HOOFDSTUK I
Hieruit volgt als vanzelf de conclusie: De inwerking van een uitwendige kracht verandert de snelheid, zodat dus niet de snelheid zelf, maar de verandering van de snelheid een gevolg is van het duwen of trekken. Zulk een kracht vergroot of verkleint de snelheid al naargelang zij werkt in de richting van de beweging of in de tegengestelde richting. Galilei zag dit duidelijk in en schreef in zijn Twee nieuwe wetenschappen:
“… elke snelheid eens gegeven aan een bewegend lichaam zal geheel behouden blijven, zolang als de uitwendige zaken van versnelling of vertraging er niet op in kunnen werken; een voorwaarde, die alleen op horizontale vlakken vervuld kan zijn; want in het geval van vlakken, die naar beneden hellen, is er voortdurend een oorzaak van versnelling aanwezig, terwijl op vlakken die naar boven hellen een vertraging werkzaam is: hieruit volgt, dat beweging langs een horizontaal vlak eeuwigdurend is; omdat de snelheid als ze eenparig is niet verkleind kan worden en nog minder geheel tot nul gebracht kan worden.”

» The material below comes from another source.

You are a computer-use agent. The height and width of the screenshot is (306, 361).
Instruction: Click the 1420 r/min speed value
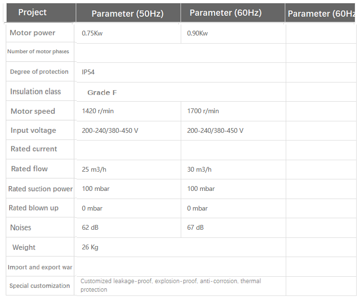click(98, 111)
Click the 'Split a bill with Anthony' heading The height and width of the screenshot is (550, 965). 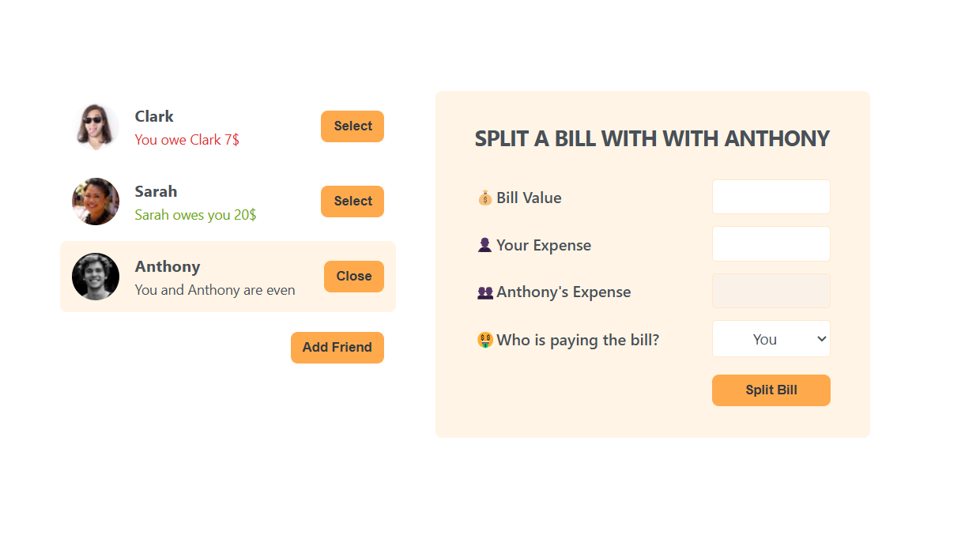tap(652, 139)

Door aldus het juiste spoor te volgen verkrijgen wij een diepgaand inzicht in het probleem van de beweging. De betrekking tussen kracht en verandering van bewegingen en niet, zoals wij onze intuïtie volgend zouden denken, de betrekking tussen kracht en snelheid zelf, is de basis van de klassieke mechanica, zoals deze door Newton is geformuleerd.